Investigação apurou cárcere privado, maus-tratos e associação criminosa em unidade de reabilitação clandestina no município
Foto: Divulgação Polícia Civil
A Polícia Civil de Imbituba concluiu o inquérito que investigou uma série de crimes cometidos em uma clínica de reabilitação irregular no município. Ao final dos trabalhos, nove pessoas foram indiciadas por práticas como cárcere privado, maus-tratos, associação criminosa e fraude processual.

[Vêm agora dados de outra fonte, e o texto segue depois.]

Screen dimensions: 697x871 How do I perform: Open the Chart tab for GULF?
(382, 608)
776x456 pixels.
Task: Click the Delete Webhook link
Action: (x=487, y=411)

A investigação teve início em outubro, após policiais civis acompanharem uma fiscalização coordenada pela Prefeitura de Imbituba. Durante a ação, diversos internos relataram que estavam sendo mantidos na unidade contra a própria vontade e submetidos a condições degradantes.
As apurações apontaram que os pacientes eram captados de forma violenta. Segundo os relatos, indivíduos vestidos de preto abordavam as vítimas, em alguns casos se passando por policiais, e utilizavam ameaças, força física e até medicamentos para levá-las às clínicas.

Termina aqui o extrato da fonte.